===== RECORDS PROVIDED
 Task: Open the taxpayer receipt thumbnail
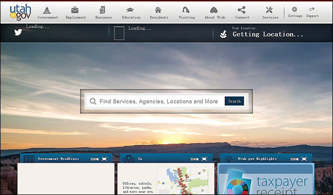[266, 179]
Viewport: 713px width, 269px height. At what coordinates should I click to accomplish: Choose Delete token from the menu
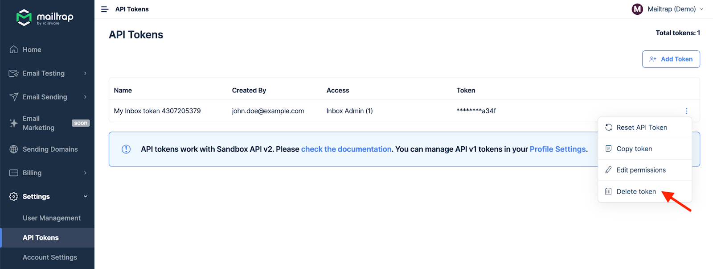point(636,192)
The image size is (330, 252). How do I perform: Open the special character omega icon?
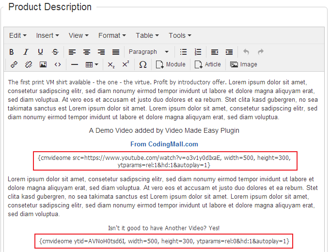pos(143,64)
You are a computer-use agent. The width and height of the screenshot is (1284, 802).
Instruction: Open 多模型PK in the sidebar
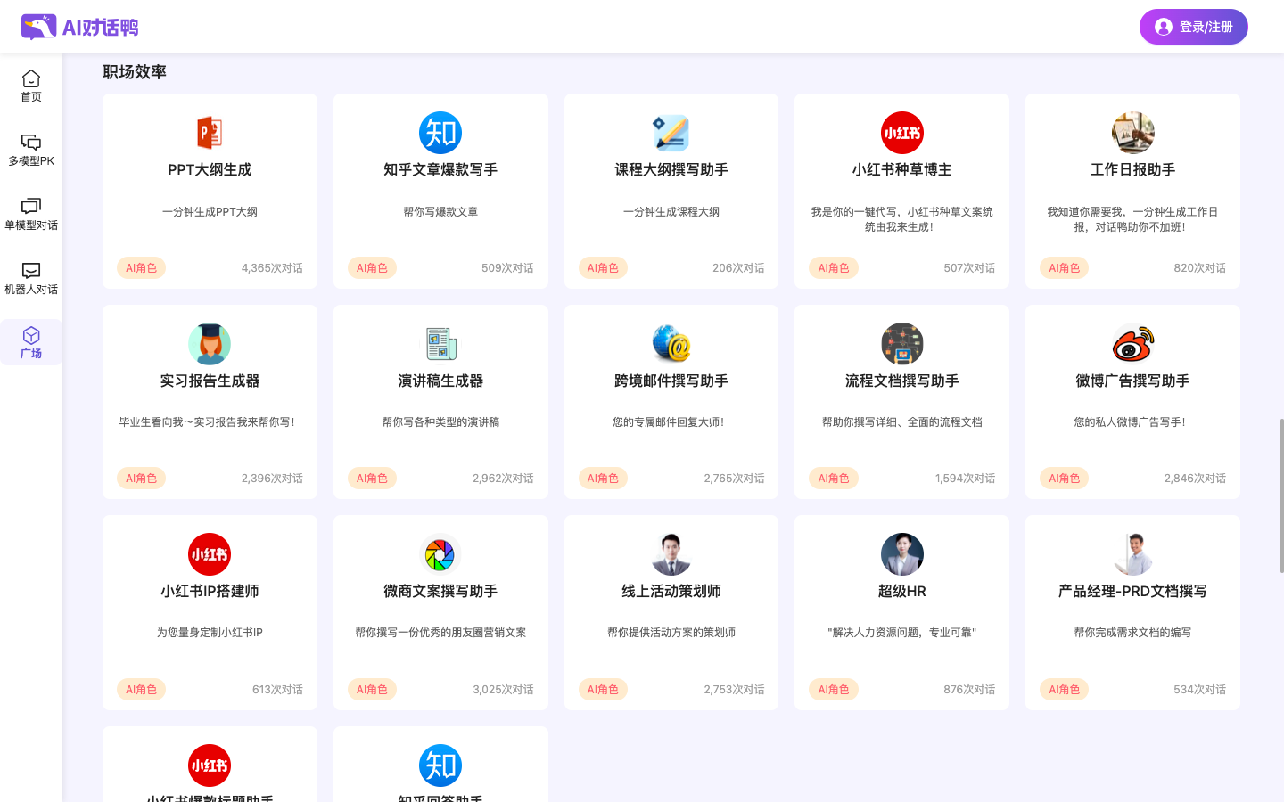31,150
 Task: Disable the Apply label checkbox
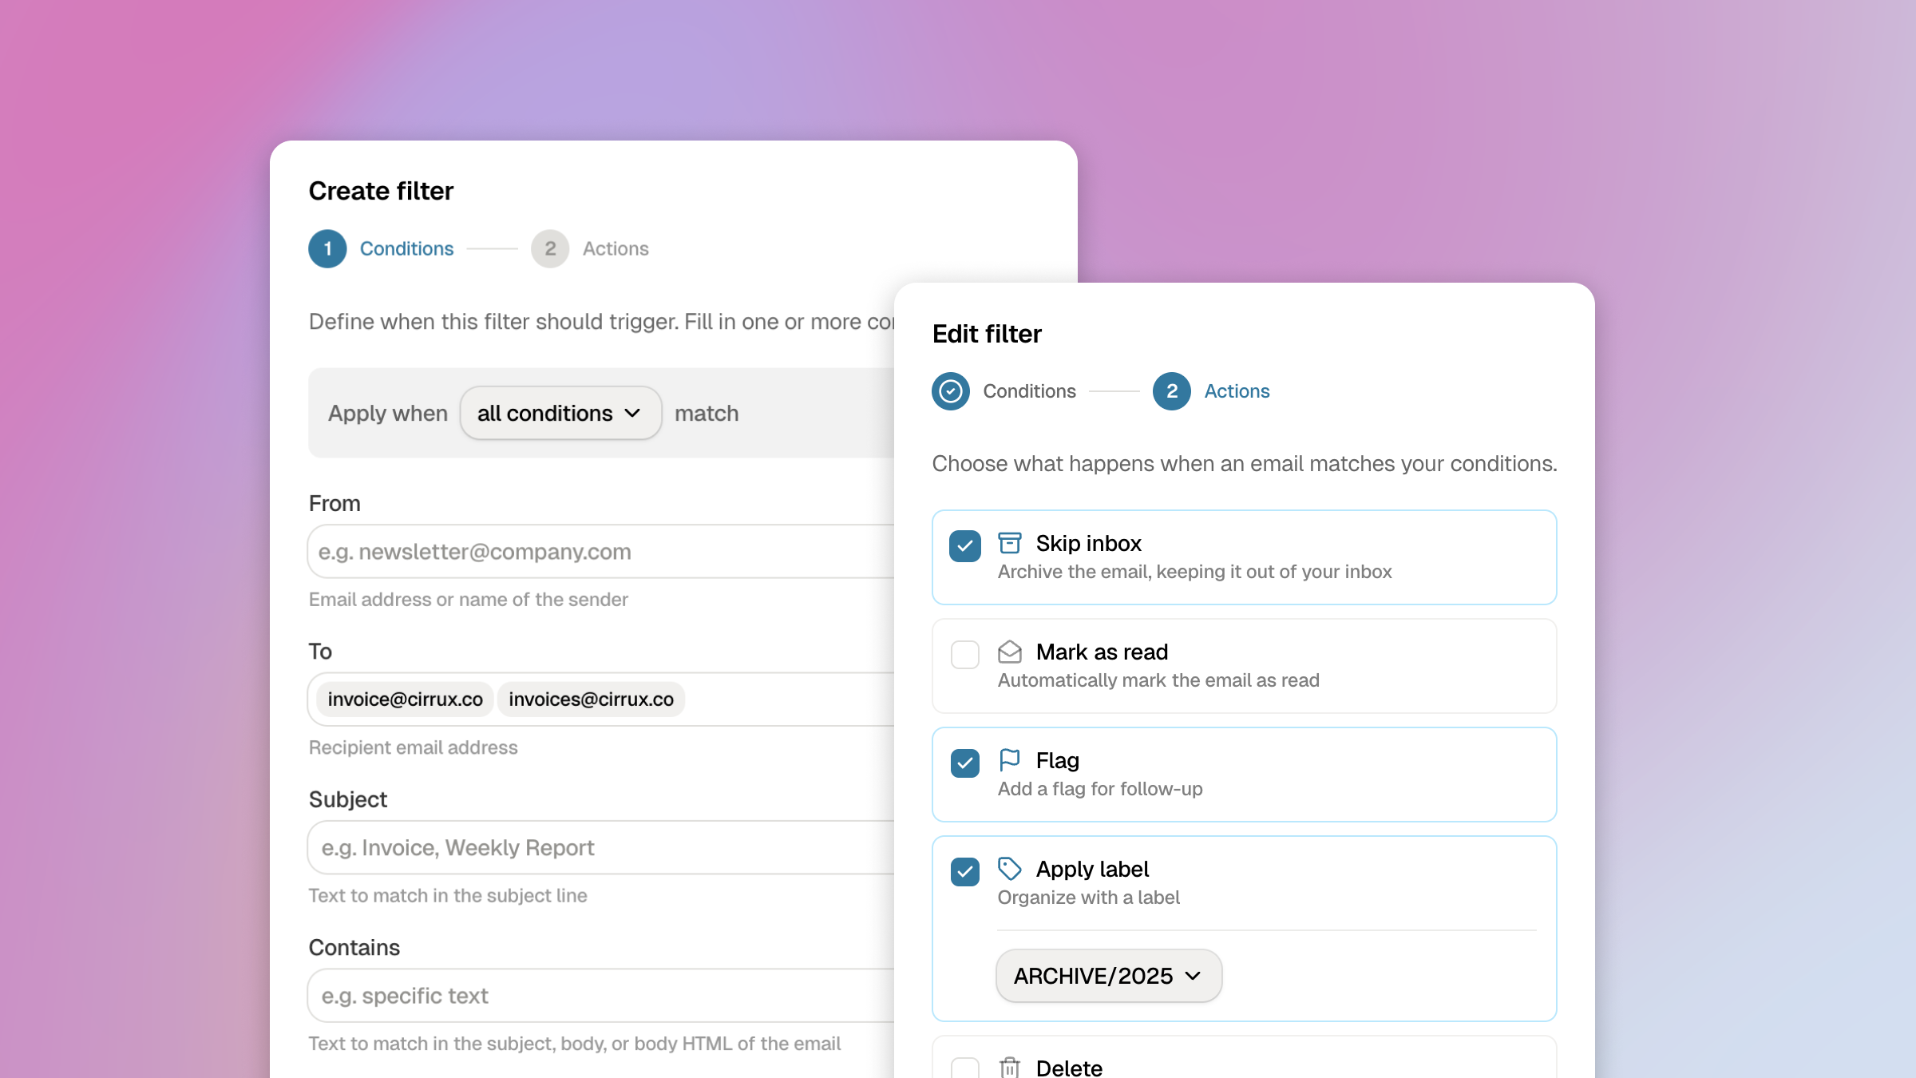click(964, 872)
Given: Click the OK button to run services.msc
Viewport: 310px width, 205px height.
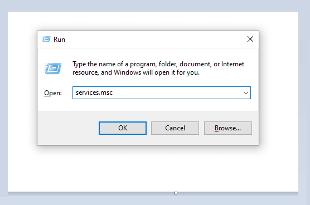Looking at the screenshot, I should (x=123, y=128).
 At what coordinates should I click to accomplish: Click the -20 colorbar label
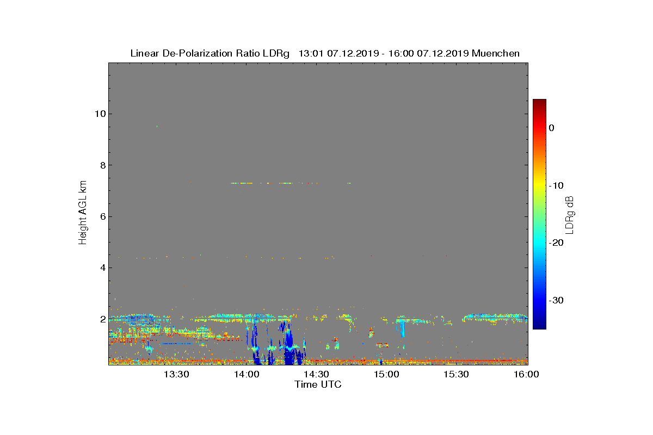tap(556, 243)
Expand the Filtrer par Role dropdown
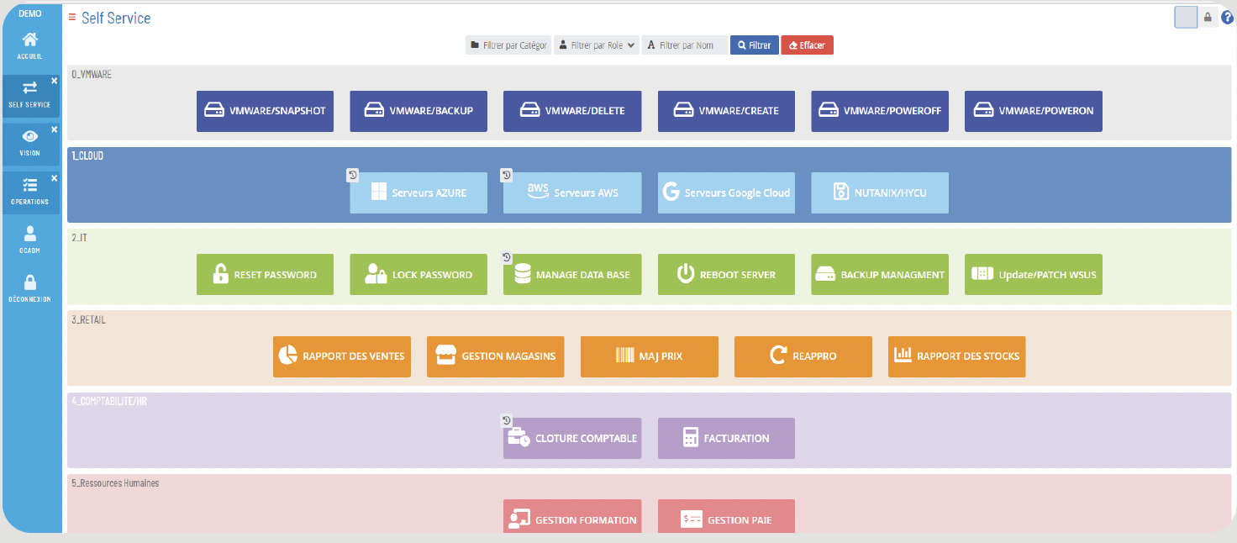Screen dimensions: 1237x543 click(x=597, y=45)
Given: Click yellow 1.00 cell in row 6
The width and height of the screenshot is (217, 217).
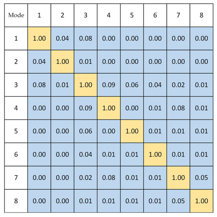Looking at the screenshot, I should (155, 155).
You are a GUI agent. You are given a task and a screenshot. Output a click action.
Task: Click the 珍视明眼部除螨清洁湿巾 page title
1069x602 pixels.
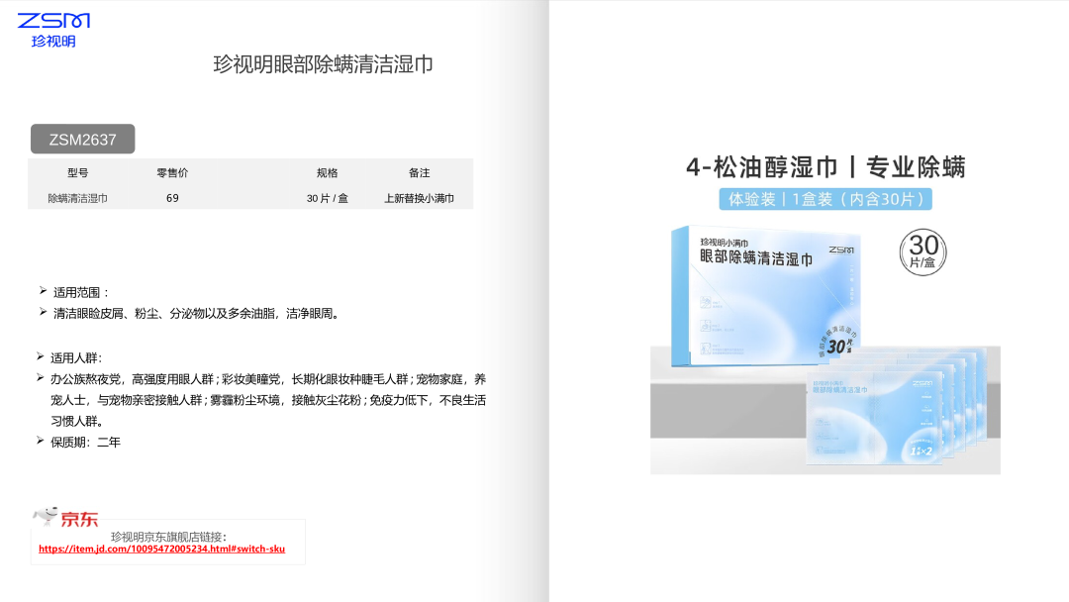[x=324, y=64]
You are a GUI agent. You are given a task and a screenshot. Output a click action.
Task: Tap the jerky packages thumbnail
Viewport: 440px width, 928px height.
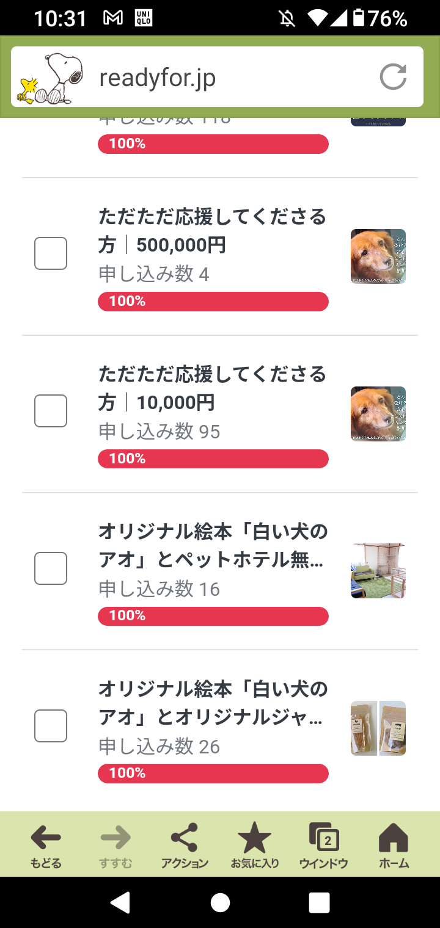click(x=378, y=728)
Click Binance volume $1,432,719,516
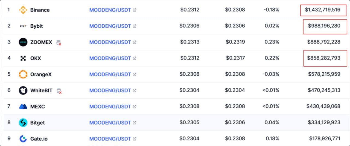The width and height of the screenshot is (350, 146). [323, 10]
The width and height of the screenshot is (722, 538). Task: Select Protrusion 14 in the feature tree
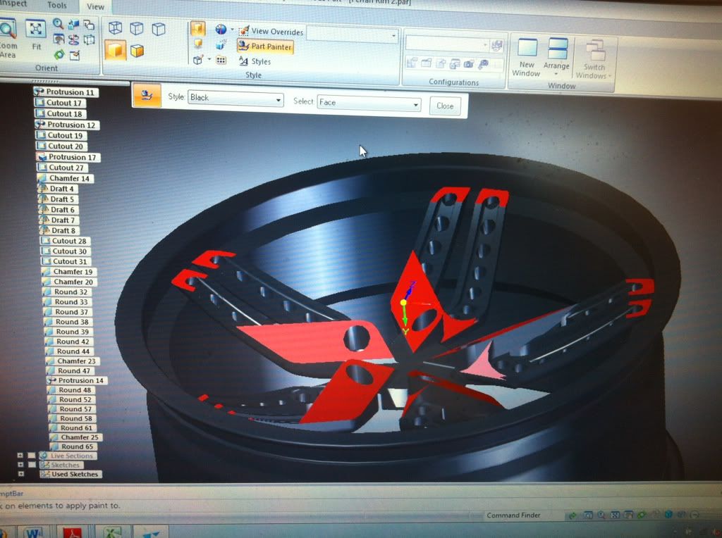[80, 380]
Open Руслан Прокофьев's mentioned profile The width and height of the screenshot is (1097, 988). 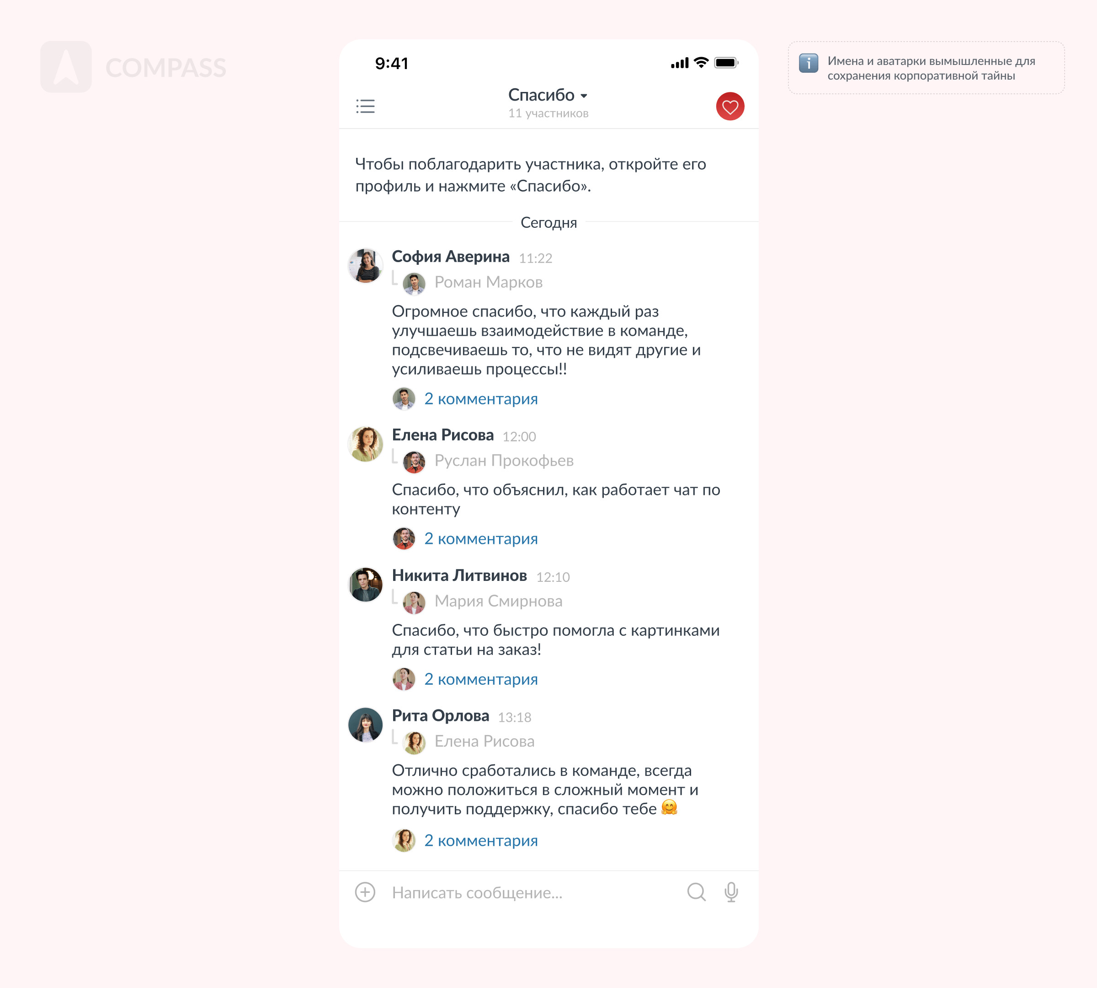(504, 461)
==========
> _EXERCISE DIRECTIONS_
Count the lines of the rows above that contain the string "label", treating uppercase and lowercase as different. Reply with the number only.

> _SOLUTION FOR THIS PROBLEM_
2